##### TRECHO PARA LEITURA

Também, o Judiciário vem se posicionando a respeito de que não importa qual a forma de estacionamento, se pago ou gratuito, o proprietário em qualquer das modalidades deverá indenizar o consumidor que venha a sofrer dano no espaço do mesmo (FONSECA, 2008).

2                   Excludentes de responsabilidade no CDC

O Código de Defesa do Consumidor previu de maneira expressa quais seriam as excludentes de responsabilidade no que concerne ao fornecimento de produtos e serviços. É a previsão do artigo 12, § 3°.

 

“Art. 12. O fabricante, o produtor, o construtor, nacional ou estrangeiro, e o importador respondem, independentemente da existência de culpa, pela reparação dos danos causados aos consumidores por defeitos decorrentes de projeto, fabricação, construção, montagem, fórmulas, manipulação, apresentação ou acondicionamento de seus produtos, bem como por informações insuficientes ou inadequadas sobre sua utilização e riscos.

§ 3º O fabricante, o construtor, o produtor ou importador só não será responsabilizado quando provar:

I - que não colocou o produto no mercado;

II - que, embora haja colocado o produto no mercado, o defeito inexiste;

III - a culpa exclusiva do consumidor ou de terceiro”.

Ainda, dentro das situações de exclusão de responsabilidade, pode-se elencar o caso fortuito e a força maior (Art. 393, parágrafo único do Código Civil): “O caso fortuito ou de força maior verifica-se no fato necessário, cujos efeitos não era possível evitar ou impedir”.

No caso do inciso I, “não colocou o produto no mercado”, isso ocorre quando é terceiro estranho à obrigação de indenizar, uma vez que a responsabilidade é decorrente da colocação no mercado. Neste ponto, a responsabilização recairá sobre o real fornecedor ou quem tenha colocado o produto ou serviço no mercado (ALMEIDA, 2008). Apesar da presunção legal de que é o fornecedor quem insere o produto no mercado, mas este pode se utilizar da contraprova, uma vez não poderá ser responsabilizado pelos danos ocasionados pela introdução do produto, se não foi ele quem o disponibilizou no mercado (MELO, 2005).

##########

## ENUNCIADO
Segundo o trecho sobre excludentes de responsabilidade no CDC, em que artigo e parágrafo o Código de Defesa do Consumidor prevê essas excludentes?

##### DADOS EXIBIDOS

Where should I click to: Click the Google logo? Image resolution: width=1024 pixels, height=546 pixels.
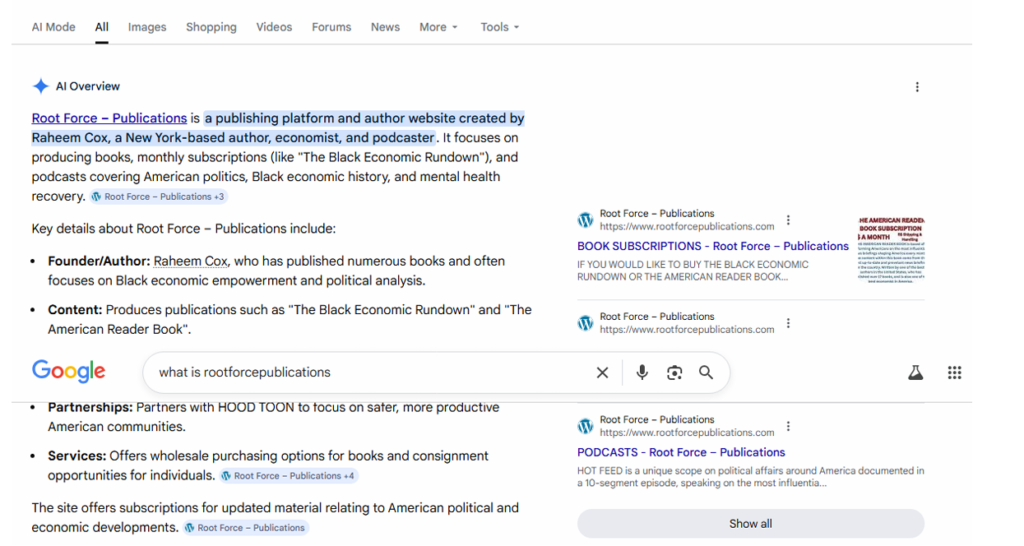pyautogui.click(x=68, y=371)
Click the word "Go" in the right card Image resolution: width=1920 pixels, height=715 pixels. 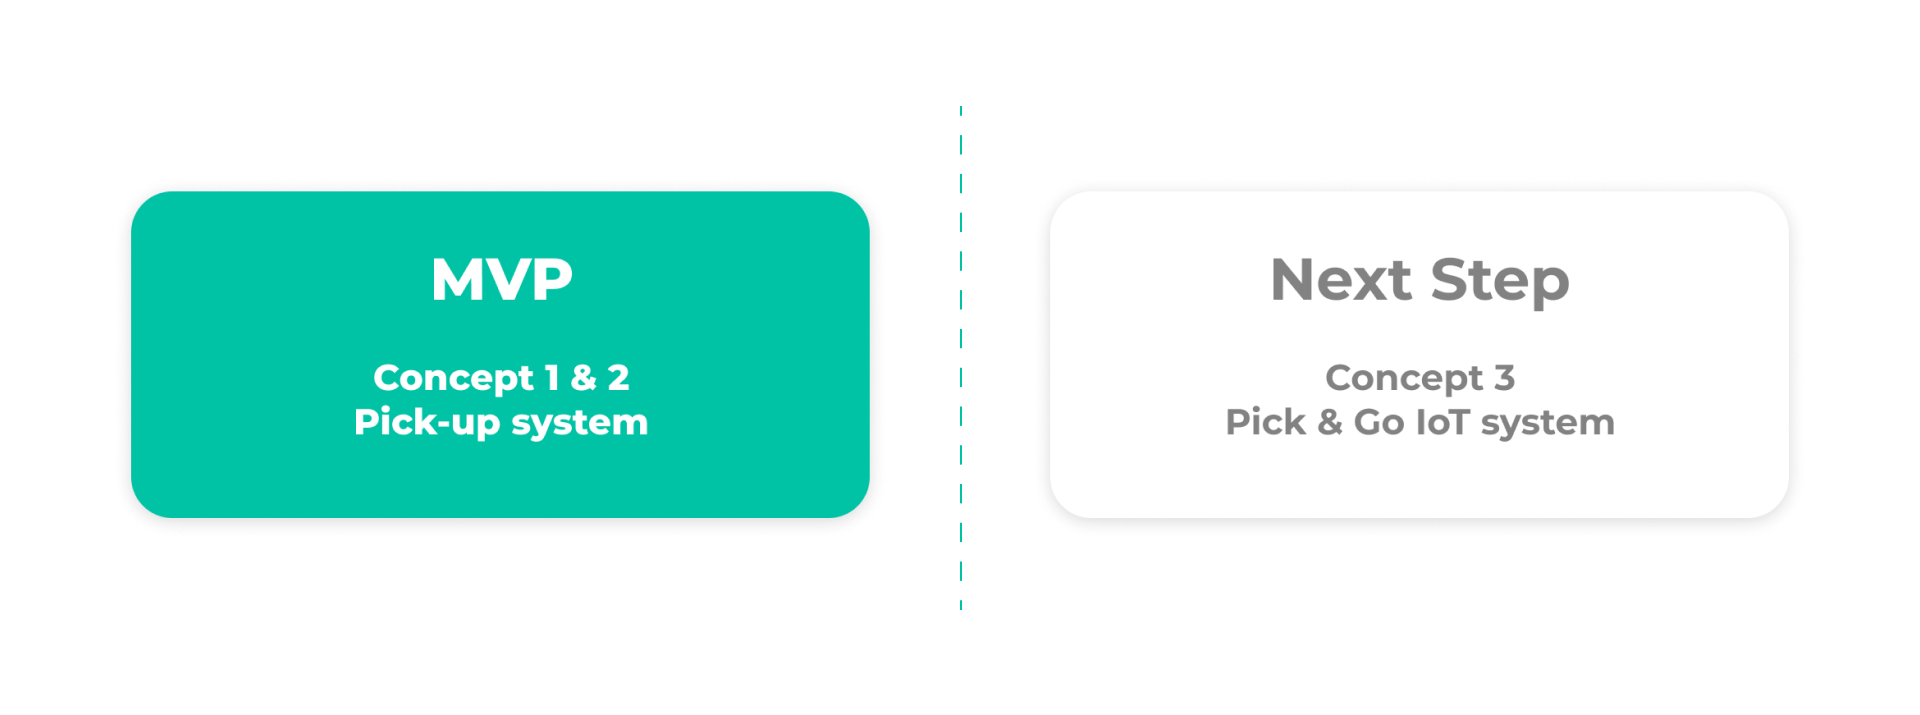(x=1379, y=422)
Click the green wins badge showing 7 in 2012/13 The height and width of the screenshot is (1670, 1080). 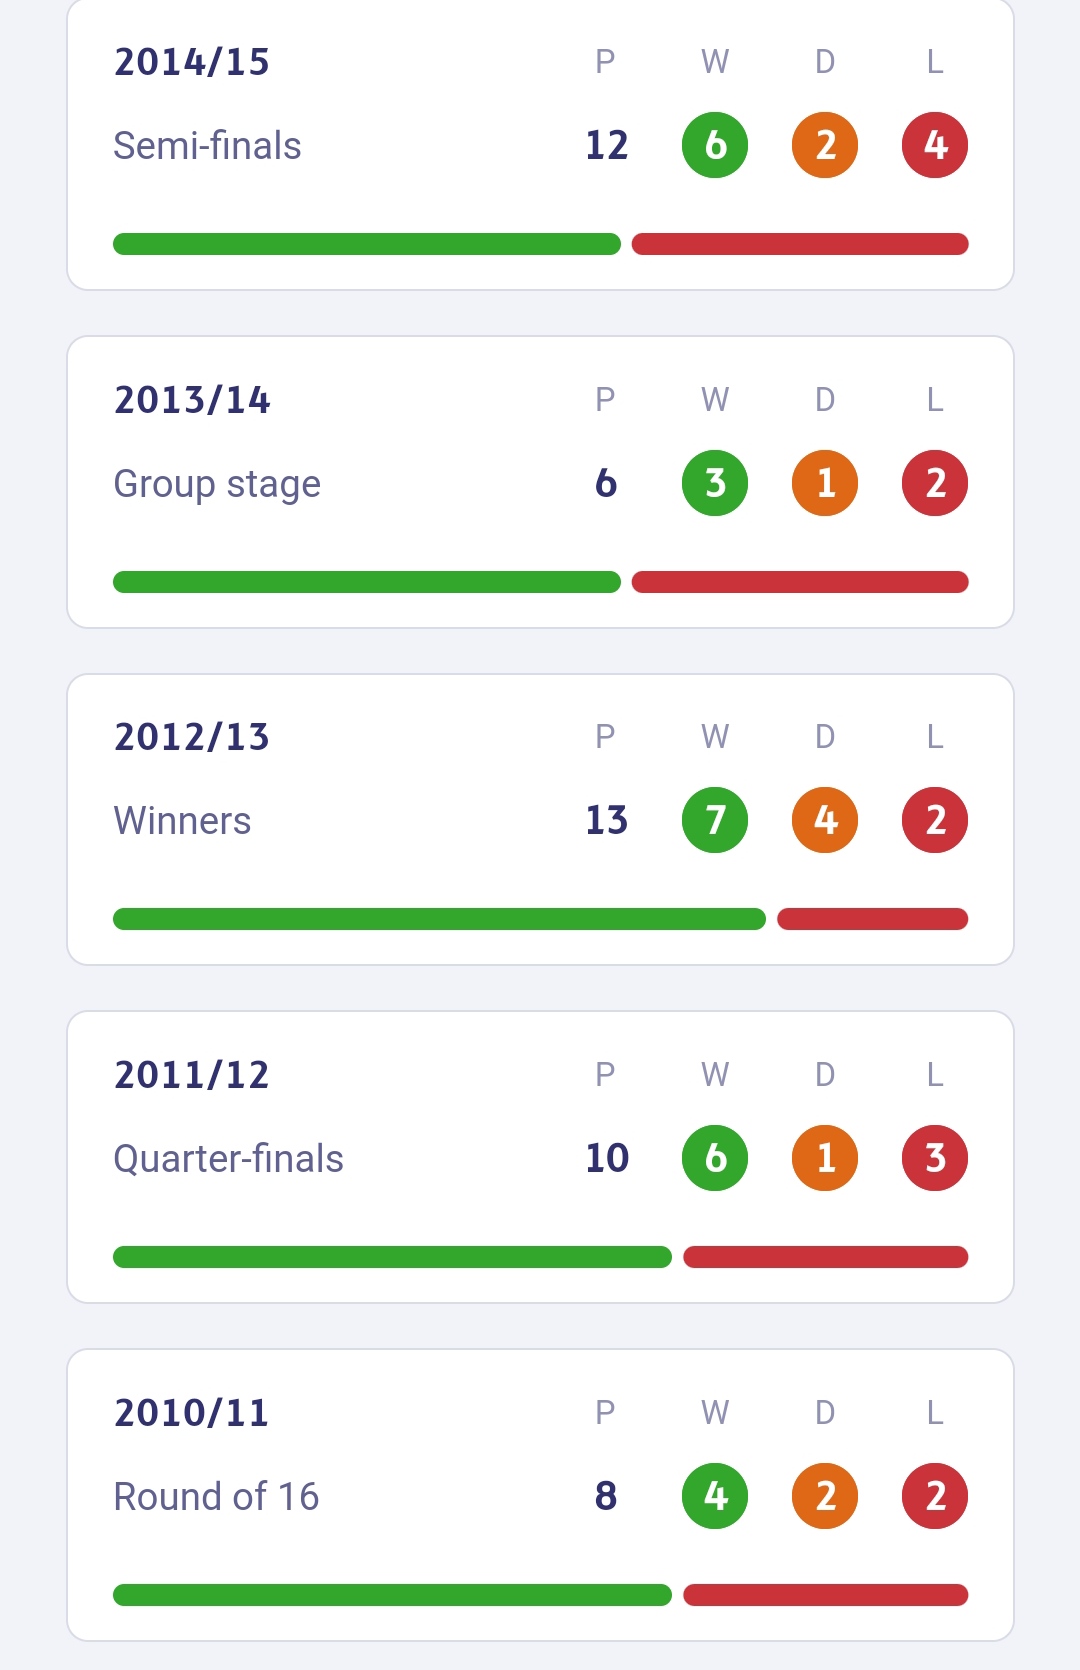coord(715,820)
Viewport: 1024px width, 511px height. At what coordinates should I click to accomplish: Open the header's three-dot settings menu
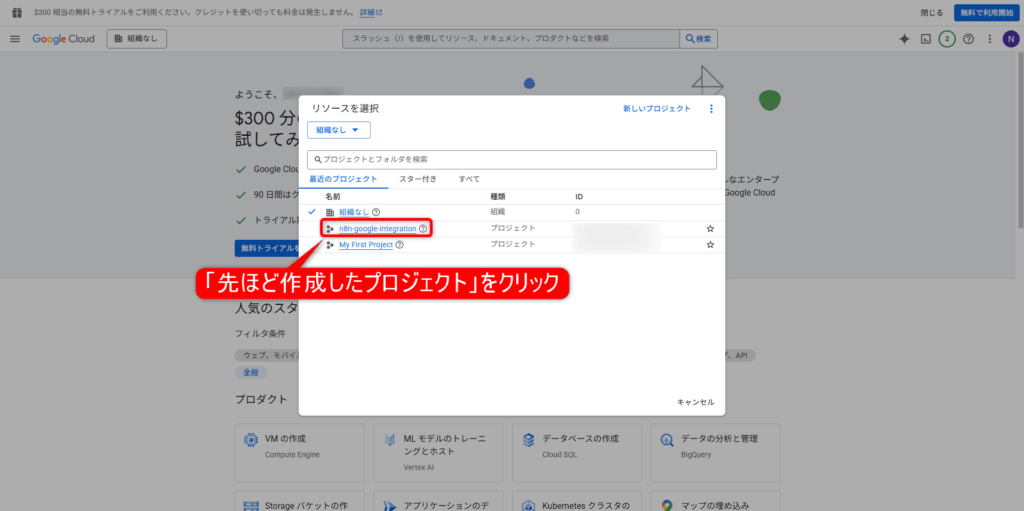coord(989,39)
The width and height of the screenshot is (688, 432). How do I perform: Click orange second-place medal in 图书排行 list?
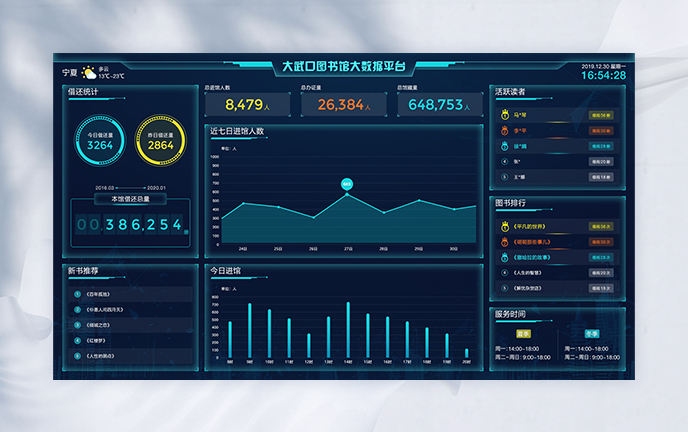coord(505,241)
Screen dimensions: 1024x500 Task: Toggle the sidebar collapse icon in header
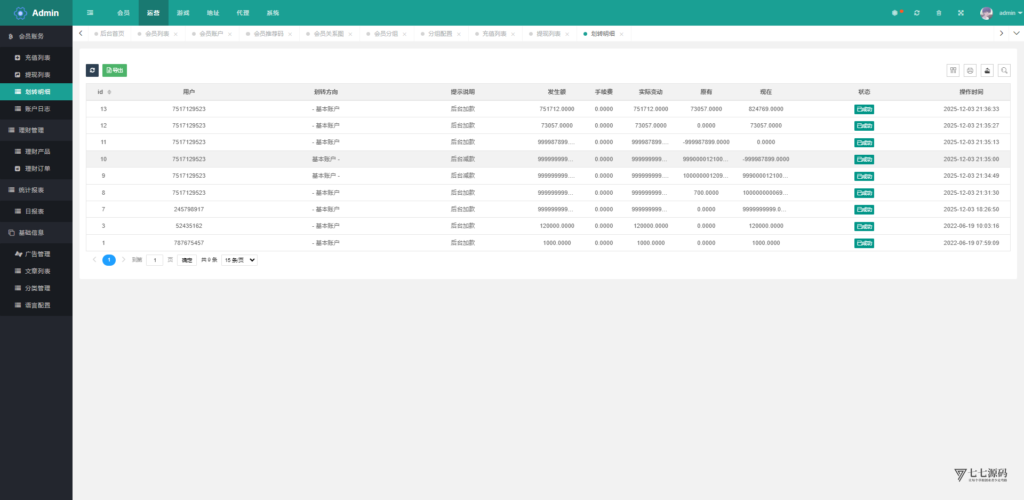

##########

## SOLUÇÃO DO PROBLEMA
No artigo 12, § 3°.